转基因小鼠模型是研究基因功能、疾病等的重要工具，而转基因小鼠模型系统的建立也是研究的一个热点。来自上海交通大学医学院附属上海市儿童医院的张敬之副研究员的研究组成功建立了用慢病毒载体介导生产转基因小鼠的平台。

 

与传统的受精卵原核注射外源DNA相比，利用假病毒感染受精卵，能够成倍地提高转基因效率。由于慢病毒是RNA病毒，理论上在其包装形成的假病毒颗粒中，假病毒RNA中的内含子理应被剪切。
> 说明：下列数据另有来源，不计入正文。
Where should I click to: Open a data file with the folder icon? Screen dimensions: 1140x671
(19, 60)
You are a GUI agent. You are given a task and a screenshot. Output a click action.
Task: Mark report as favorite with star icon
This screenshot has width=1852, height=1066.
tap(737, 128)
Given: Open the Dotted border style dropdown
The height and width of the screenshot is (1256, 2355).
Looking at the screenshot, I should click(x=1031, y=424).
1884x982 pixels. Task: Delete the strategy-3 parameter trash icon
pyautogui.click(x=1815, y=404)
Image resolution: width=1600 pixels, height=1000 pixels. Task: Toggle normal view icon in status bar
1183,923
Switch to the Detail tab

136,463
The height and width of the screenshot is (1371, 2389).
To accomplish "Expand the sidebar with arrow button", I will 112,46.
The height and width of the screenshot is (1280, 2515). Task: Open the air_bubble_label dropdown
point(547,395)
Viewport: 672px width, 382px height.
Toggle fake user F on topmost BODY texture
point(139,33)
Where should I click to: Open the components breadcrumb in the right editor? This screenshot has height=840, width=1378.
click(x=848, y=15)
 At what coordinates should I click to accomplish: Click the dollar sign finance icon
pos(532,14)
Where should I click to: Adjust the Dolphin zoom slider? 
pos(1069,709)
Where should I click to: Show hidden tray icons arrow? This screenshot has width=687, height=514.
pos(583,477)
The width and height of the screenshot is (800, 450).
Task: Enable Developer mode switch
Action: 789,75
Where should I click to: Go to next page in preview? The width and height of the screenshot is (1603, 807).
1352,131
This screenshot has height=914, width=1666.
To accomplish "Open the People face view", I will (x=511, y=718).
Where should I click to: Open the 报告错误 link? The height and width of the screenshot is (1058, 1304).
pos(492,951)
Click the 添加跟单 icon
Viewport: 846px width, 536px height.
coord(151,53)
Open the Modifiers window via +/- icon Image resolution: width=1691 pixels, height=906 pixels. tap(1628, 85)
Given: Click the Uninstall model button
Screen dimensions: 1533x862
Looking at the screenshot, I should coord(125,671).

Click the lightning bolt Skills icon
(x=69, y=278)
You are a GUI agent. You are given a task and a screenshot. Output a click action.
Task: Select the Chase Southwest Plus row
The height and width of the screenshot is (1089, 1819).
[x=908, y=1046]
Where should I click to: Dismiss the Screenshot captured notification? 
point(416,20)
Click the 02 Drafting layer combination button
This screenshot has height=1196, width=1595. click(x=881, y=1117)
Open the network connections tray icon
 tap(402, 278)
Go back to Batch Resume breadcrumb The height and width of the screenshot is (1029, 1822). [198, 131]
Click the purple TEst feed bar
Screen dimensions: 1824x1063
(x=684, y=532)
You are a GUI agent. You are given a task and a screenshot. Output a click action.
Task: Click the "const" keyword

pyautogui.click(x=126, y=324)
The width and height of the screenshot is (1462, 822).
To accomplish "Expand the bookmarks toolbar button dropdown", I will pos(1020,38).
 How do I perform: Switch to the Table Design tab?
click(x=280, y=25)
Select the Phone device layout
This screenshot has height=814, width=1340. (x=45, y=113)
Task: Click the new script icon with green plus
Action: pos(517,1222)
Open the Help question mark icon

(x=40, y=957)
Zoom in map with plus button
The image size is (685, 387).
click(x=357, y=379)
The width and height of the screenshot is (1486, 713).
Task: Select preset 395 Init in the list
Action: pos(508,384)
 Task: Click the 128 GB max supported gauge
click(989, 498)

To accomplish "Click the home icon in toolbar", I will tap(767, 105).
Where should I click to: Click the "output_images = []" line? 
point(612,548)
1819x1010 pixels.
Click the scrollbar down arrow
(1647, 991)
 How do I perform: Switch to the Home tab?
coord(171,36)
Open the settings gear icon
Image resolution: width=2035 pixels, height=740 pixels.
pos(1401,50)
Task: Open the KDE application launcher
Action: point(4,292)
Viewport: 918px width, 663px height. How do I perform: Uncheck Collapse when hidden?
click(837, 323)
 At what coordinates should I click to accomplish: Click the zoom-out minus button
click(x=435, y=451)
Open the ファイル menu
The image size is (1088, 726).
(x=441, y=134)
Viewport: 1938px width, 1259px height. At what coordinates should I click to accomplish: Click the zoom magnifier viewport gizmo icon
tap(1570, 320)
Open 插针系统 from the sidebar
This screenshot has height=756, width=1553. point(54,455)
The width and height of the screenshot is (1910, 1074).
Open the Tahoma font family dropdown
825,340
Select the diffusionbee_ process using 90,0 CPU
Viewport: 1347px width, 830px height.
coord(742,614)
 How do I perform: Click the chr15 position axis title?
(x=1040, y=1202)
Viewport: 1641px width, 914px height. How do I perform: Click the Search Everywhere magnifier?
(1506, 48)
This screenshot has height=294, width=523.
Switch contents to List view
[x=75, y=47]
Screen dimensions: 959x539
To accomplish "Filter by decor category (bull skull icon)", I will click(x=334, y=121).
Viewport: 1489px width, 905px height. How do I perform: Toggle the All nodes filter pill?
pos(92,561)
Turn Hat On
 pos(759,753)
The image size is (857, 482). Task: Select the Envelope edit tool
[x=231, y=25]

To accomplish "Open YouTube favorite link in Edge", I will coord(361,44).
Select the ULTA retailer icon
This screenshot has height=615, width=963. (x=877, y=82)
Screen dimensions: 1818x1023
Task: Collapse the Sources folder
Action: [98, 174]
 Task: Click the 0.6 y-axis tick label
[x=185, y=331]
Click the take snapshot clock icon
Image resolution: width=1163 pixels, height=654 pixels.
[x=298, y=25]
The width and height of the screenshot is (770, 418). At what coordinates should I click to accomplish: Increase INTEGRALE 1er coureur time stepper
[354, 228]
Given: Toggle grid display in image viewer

然而，在用慢病毒载体介导制备转基因小鼠的过程中，通过对假病毒、被感染细胞及转基因小鼠个体进行了分析，该研究组发现其携带的内含子未被完全剪切掉，这提示慢病毒存在着保护内含子不被剪切的元件和蛋白。

 

进一步研究后发现，假病毒中所包含的内含子要多于其整合到宿主DNA后所含的内含子，5’端内含子更容易受到保护而不被剪切——这说明在感染过程中假病毒含有的部分内含子（特别是第二内含子及其以后内含子）在病毒的反转录至整合的过程中被剪切。

 

研究组另外还通过分子生物学实验证实，假病毒在其形成过程中，经历了逐级筛选，含有内含子的转录本并最后被包装入外壳蛋白。这一过程与野生型慢病毒从其大约30多种类型各异的转录产物中挑选最完整转录本进行包装形成慢病毒颗粒的情况相一致。这种机制的存在，是慢病毒维持其生命周期所必需的。这项研究也为研究人员更好地改进慢病毒载体、提高外源基因表达提供了理论依据。